Buddhists also always add that the teachings about "not self" are not to be taken as metaphysical claims, but as useful instructions for teaching a practice, the practice of meditation leading to liberation. Or in a lighter sense, you can practice having a less limiting self-definition, or to accept that your self is dynamic and expansive.

Still, people exist, and "self" is basically just a word I use to denote myself as a person. In my solitary flow states I am in a different state than in ordinary social situations; maybe I am a bit like a chameleon, too.

People are extremely complex and marvelous, so they exist in many different ways, within many different kinds of relations and environments, and they are constantly changing and adapting, but they are also constantly maintaining and preserving.

That's all a bit of a ramble, I didn't have time to organize these thoughts properly!


I enjoyed it. A bit hard to dive deeper in a HN thread. But your view doesn't seem that far from mine after all. Similar patterns just differently organized.


It's less than fake. You can't actually pinpoint it

This doesn't necessarily follow. Emergent properties are still real, even if you can't separate that property from the system that generates it.


I agree. But you need to define that property. That's what I mean by pinpointing it. Describing what are we talking about exactly.

The fact that we are talking about it, is not enough for it to exist.

Let's say there is a ray of light from the sky. And people start talking that there's a white tower standing on the ground as high as the sky. Everybody knows what we are talking about, it's just that we go there, examine it, and it turns out it's just a ray of sun from behind the cloud.

Not such a great example because a white tower would still be much more clearly defined than the ego is, but that's what came to mind.
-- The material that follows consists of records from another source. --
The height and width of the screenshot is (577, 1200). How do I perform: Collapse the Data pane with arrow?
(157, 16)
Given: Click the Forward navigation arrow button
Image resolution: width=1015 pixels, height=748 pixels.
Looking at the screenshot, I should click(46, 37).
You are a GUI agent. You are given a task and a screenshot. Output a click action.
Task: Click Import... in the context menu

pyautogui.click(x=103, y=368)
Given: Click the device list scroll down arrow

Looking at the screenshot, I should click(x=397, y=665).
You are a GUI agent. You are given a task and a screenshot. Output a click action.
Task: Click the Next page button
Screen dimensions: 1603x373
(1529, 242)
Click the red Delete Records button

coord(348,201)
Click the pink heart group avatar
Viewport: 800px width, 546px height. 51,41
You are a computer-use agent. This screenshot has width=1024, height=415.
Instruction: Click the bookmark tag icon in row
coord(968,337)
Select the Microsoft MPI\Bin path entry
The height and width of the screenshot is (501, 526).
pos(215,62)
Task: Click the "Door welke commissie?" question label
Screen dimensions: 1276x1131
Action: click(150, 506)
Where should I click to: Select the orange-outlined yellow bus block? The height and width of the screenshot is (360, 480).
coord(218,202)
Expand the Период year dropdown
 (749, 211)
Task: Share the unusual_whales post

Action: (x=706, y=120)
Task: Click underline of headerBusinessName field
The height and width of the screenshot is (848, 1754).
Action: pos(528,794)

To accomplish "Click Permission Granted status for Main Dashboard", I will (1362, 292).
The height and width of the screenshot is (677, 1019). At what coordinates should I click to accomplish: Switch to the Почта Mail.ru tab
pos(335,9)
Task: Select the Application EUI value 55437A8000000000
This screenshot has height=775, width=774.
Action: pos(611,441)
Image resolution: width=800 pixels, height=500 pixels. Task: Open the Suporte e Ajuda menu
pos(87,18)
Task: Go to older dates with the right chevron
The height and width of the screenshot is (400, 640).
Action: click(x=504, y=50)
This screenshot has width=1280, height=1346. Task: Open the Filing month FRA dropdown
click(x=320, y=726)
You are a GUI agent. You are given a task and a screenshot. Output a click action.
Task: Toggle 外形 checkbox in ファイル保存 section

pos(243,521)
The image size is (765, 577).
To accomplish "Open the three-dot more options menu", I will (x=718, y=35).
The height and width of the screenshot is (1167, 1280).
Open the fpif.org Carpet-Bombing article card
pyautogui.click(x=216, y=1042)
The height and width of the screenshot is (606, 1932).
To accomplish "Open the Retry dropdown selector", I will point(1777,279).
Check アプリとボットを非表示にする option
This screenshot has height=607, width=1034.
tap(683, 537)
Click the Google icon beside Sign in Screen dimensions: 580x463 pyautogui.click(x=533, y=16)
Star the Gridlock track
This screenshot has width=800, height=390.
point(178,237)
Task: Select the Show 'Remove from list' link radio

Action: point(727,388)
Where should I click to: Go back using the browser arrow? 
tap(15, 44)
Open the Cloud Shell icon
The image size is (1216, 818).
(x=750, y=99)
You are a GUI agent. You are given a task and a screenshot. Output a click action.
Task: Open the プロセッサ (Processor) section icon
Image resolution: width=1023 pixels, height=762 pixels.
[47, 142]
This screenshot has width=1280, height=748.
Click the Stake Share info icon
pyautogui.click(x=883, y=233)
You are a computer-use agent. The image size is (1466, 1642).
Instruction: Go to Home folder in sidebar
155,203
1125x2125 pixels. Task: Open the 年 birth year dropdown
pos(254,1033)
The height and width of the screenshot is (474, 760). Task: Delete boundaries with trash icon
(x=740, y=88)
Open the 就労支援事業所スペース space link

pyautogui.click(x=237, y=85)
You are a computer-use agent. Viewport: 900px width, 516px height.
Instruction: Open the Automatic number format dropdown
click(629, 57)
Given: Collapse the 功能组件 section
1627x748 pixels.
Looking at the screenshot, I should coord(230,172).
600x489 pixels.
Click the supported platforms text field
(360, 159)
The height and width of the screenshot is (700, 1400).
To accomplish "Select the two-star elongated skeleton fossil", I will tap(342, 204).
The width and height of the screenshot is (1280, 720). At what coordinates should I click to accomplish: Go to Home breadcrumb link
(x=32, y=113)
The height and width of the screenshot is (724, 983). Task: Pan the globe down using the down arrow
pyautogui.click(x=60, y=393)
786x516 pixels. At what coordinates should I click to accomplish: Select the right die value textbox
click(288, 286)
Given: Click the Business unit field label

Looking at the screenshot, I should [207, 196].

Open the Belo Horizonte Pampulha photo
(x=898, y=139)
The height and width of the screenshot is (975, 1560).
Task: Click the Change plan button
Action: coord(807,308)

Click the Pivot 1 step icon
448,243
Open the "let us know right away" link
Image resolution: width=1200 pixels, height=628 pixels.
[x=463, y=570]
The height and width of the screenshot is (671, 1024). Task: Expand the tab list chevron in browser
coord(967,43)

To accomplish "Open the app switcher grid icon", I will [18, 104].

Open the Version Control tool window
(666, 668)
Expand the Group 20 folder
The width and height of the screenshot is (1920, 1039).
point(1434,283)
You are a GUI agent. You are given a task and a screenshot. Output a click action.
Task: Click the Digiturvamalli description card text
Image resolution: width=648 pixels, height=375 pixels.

> It's less than fake. You can't actually pinpoint it. There is no little you sitting in your head over the dashboard and making decisions. You don't decide when to decide to move your hand. It just comes to you. If we disconnect your hemispheres which one is going to be you?

The way I see it, your perception of there being "a little you" is basically a self-referential part of your brain taking a bunch of status readings from all over your brain and using them to generate the sensation of the little you doing whatever it is that you're doing.

The homunculus is there in your head, but he's just a picture on the screen in your Cartesian theatre.